* **Goal of the exercise**
Without the pictures, give every record again exactly.

[Collected data]
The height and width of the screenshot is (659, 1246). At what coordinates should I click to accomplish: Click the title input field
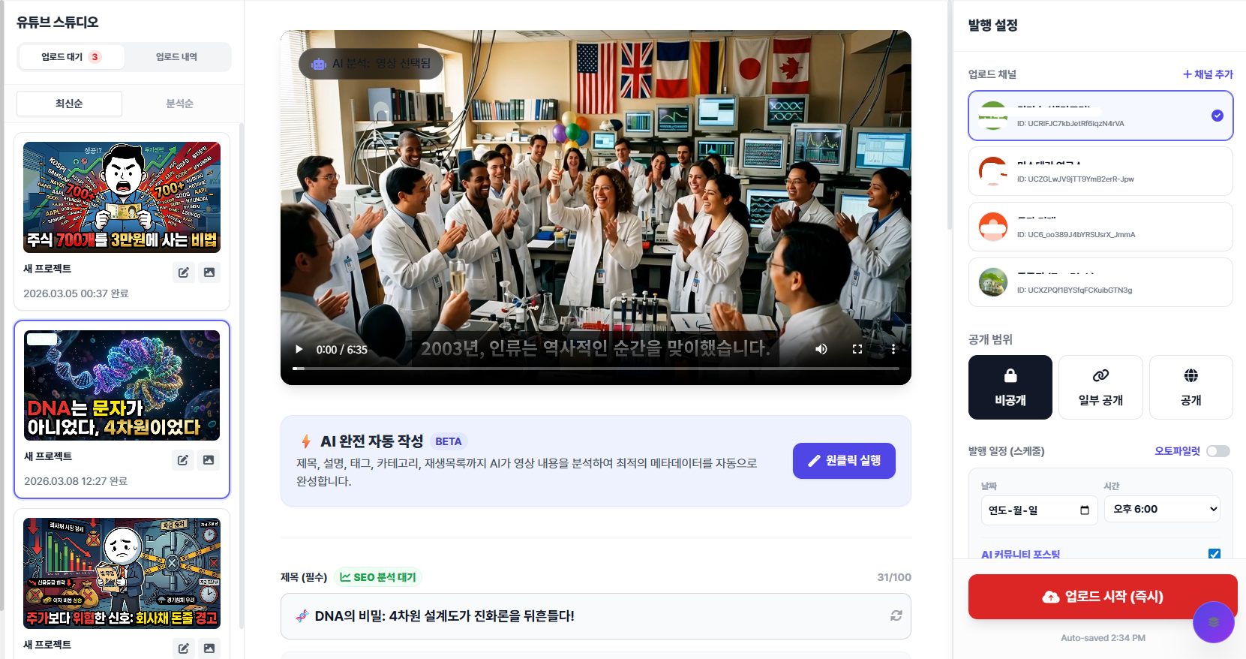click(x=585, y=616)
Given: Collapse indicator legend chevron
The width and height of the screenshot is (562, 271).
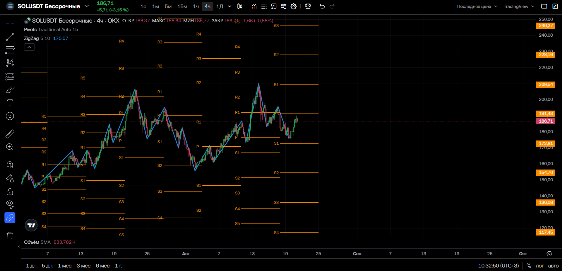Looking at the screenshot, I should [x=29, y=47].
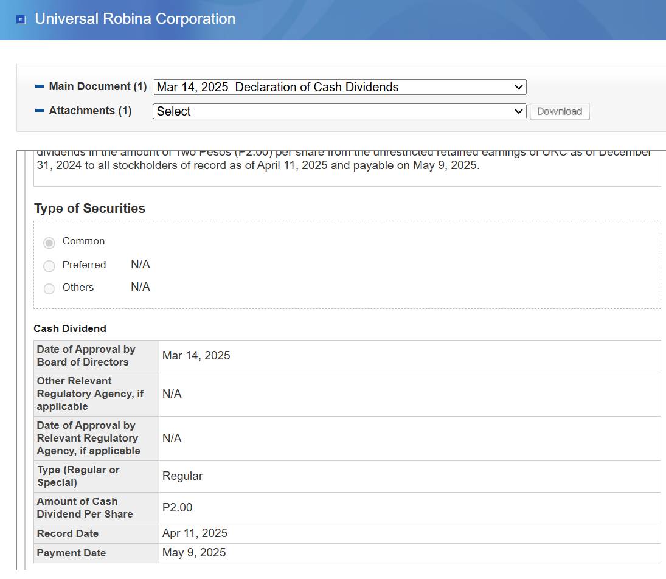
Task: Click the Universal Robina Corporation title
Action: [x=135, y=19]
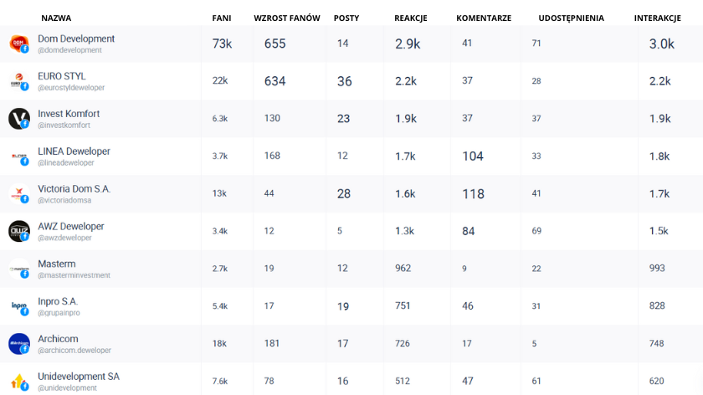
Task: Sort table by FANI column header
Action: coord(222,18)
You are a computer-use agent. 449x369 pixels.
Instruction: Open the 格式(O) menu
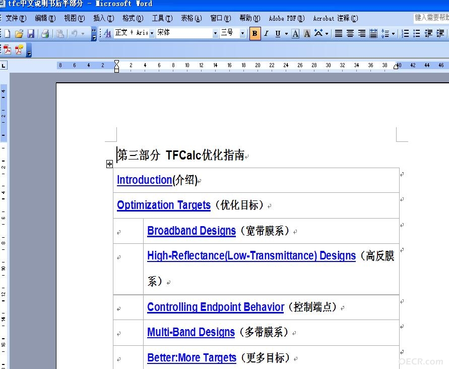(x=133, y=18)
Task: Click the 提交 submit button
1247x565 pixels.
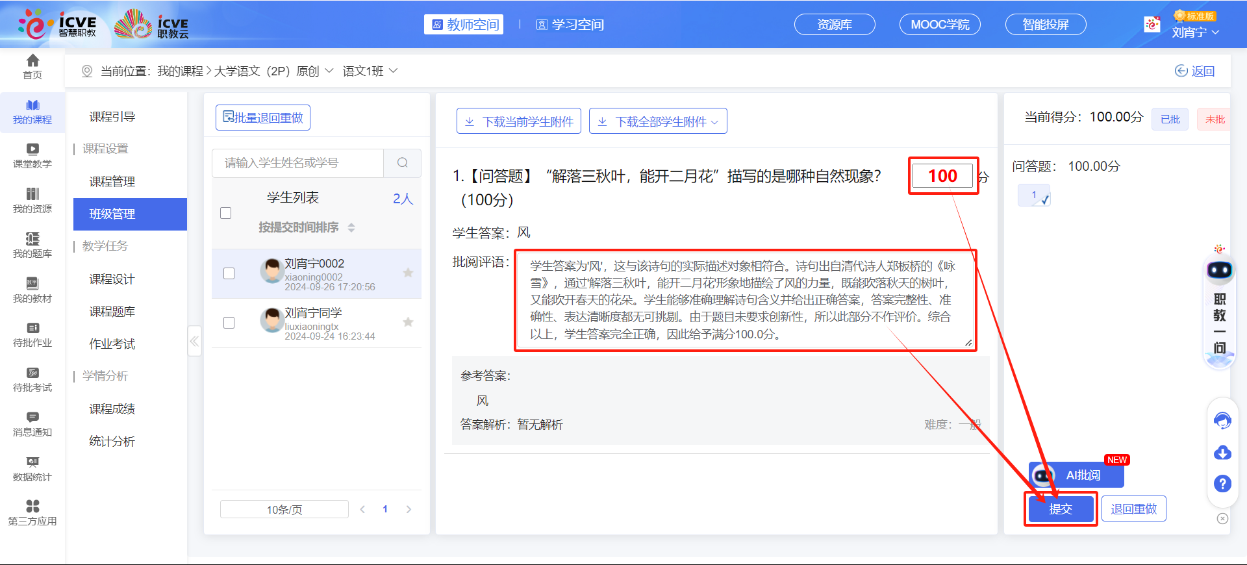Action: (x=1061, y=509)
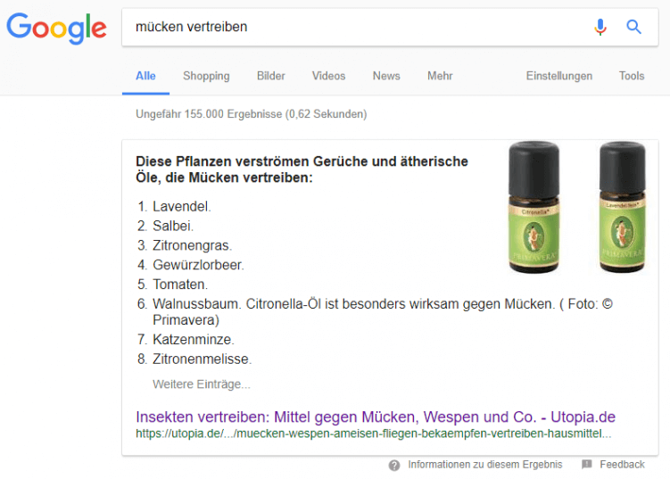Open the Videos tab

[328, 76]
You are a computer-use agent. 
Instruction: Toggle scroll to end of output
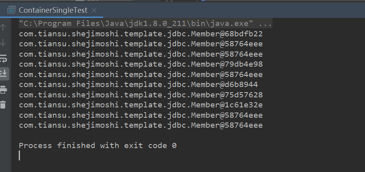(3, 73)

* **Expected output**
The height and width of the screenshot is (659, 1246). At what coordinates should I click to accomplish: Click the title input field
click(x=585, y=616)
Given: Collapse indicator legend chevron
The width and height of the screenshot is (562, 271).
Looking at the screenshot, I should [x=29, y=47].
Task: Click the Universal Robina Corporation title
Action: [x=135, y=19]
Task: Sort table by FANI column header
Action: coord(222,18)
You are a computer-use agent. 449x369 pixels.
Instruction: Open the 格式(O) menu
(x=133, y=18)
Task: Click the 提交 submit button
1247x565 pixels.
Action: (x=1061, y=509)
Open the Videos tab

[328, 76]
You are a computer-use agent. 
Instruction: Toggle scroll to end of output
(3, 73)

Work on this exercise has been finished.